Quoi qu’il en soit, l’incendie de 1917 à Salonique est un tournant historique : c’est le moment où celle qu’on appelait la Jérusalem des Balkans est véritablement devenue la cité des Grecs. Les 70 000 sinistrés vont être contraints d’aller habiter dans les faubourgs de Salonique. Mon grand-père et ses enfants vont vivre dans des « baracas » dans le quartier du Vardar jusqu’en 1931. Dès cet instant, il prend la décision d’envoyer en France son fils aîné Léon et son épouse Sarah Frantzi , la fille d’un marchand de volailles. Mariés pour la circonstance, ils sont envoyés en éclaireur dans le pays qu’ils pensaient être celui des droits de l’homme. Arrivé à Paris, Léon suit les cours de l’école dentaire en auditeur libre. Puis il installe un cabinet 58 rue de Saussure dans le 17ème arrondissement, et un autre rue Popincourt.

——

Recopiez à l'identique le passage du texte fourni ci-dessus, depuis les mots « Quoi qu’il en » jusqu'après « autre rue Popincourt. ».

Données fournies -
——

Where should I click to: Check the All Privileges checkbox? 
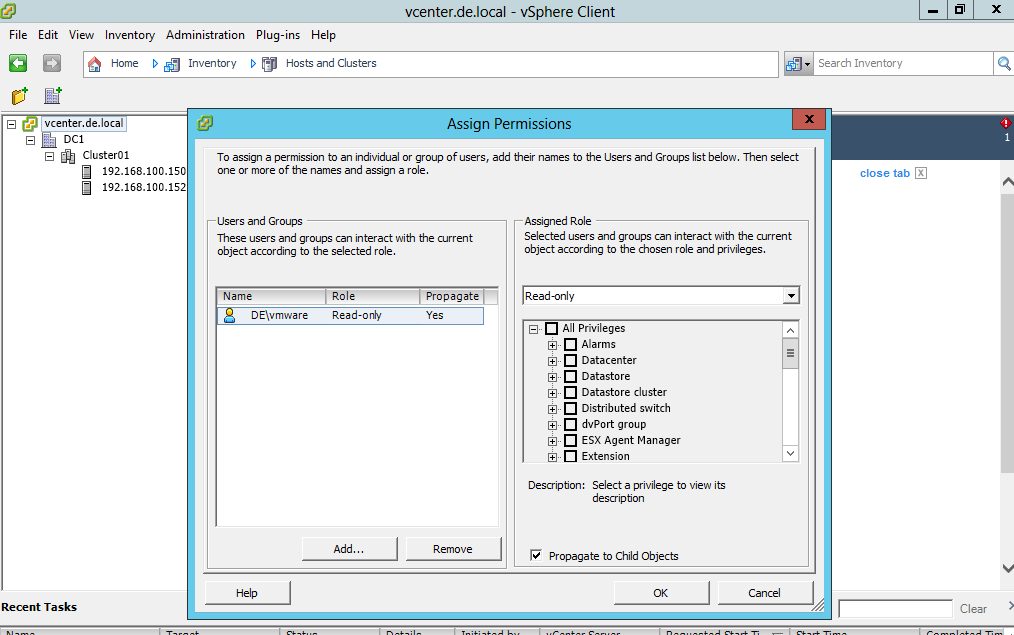(552, 329)
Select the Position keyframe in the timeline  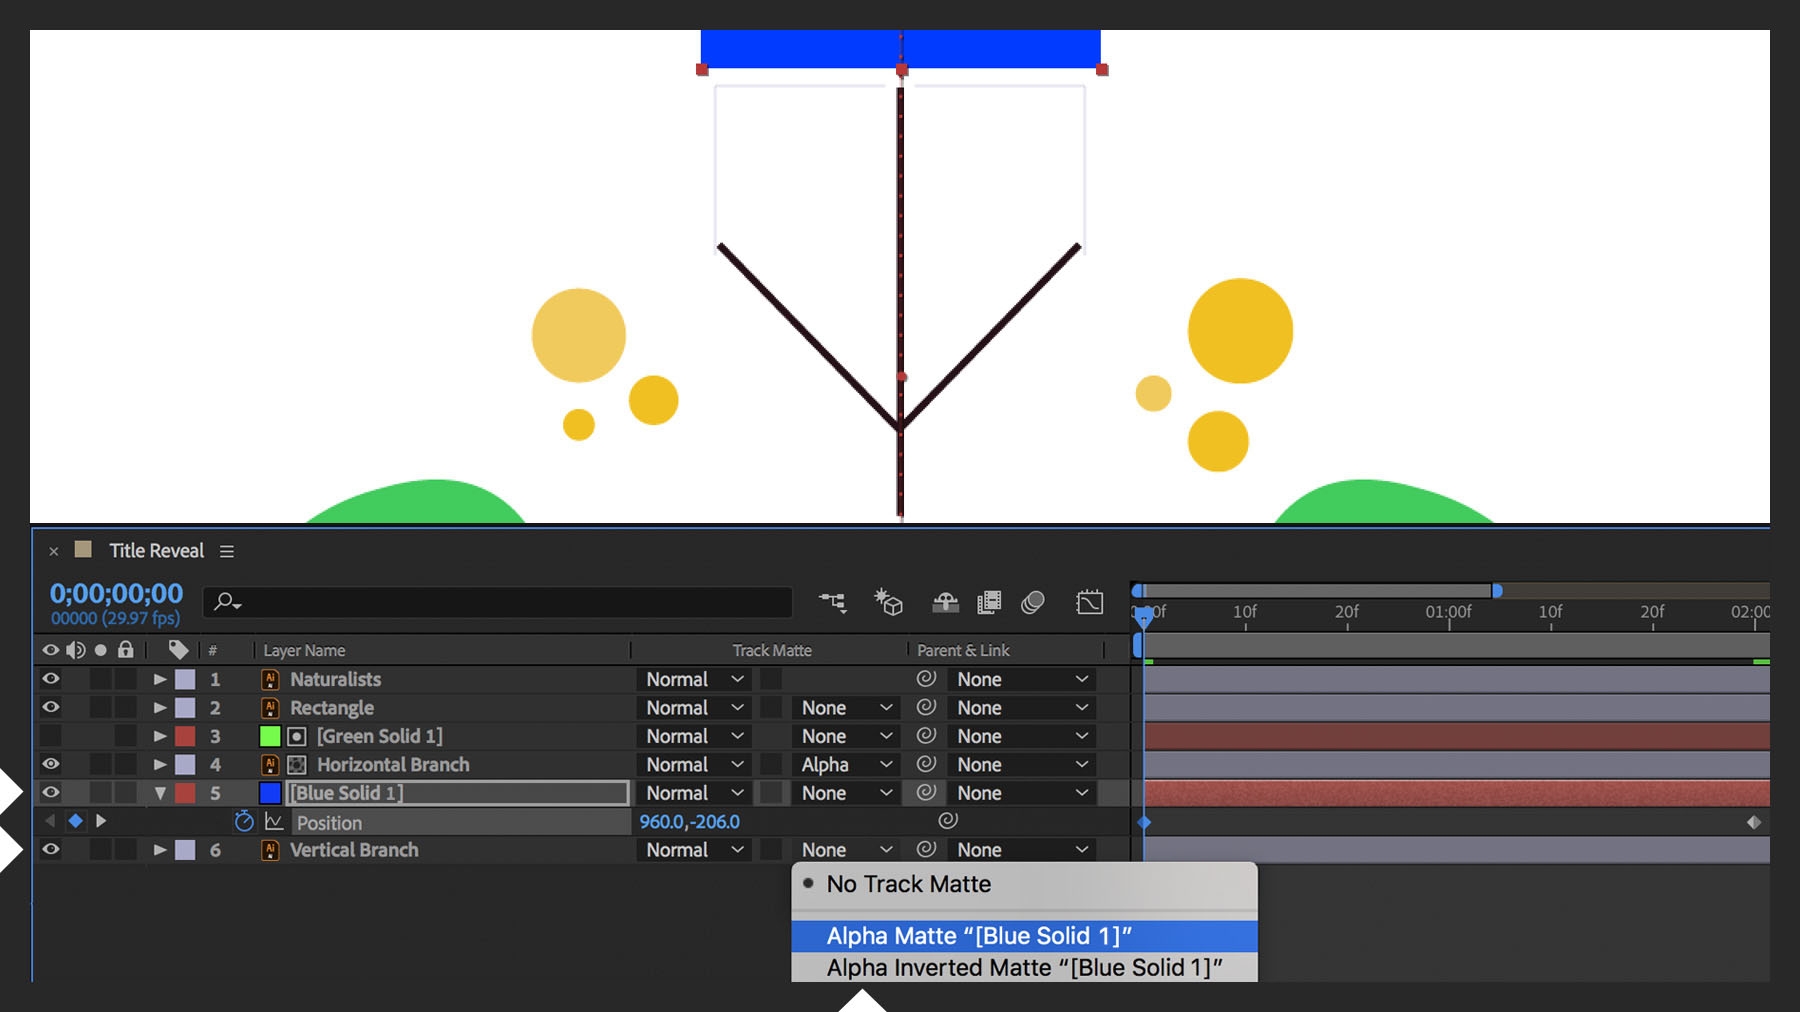1145,820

——

La solution -
Quoi qu’il en soit, l’incendie de 1917 à Salonique est un tournant historique : c’est le moment où celle qu’on appelait la Jérusalem des Balkans est véritablement devenue la cité des Grecs. Les 70 000 sinistrés vont être contraints d’aller habiter dans les faubourgs de Salonique. Mon grand-père et ses enfants vont vivre dans des « baracas » dans le quartier du Vardar jusqu’en 1931. Dès cet instant, il prend la décision d’envoyer en France son fils aîné Léon et son épouse Sarah Frantzi , la fille d’un marchand de volailles. Mariés pour la circonstance, ils sont envoyés en éclaireur dans le pays qu’ils pensaient être celui des droits de l’homme. Arrivé à Paris, Léon suit les cours de l’école dentaire en auditeur libre. Puis il installe un cabinet 58 rue de Saussure dans le 17ème arrondissement, et un autre rue Popincourt.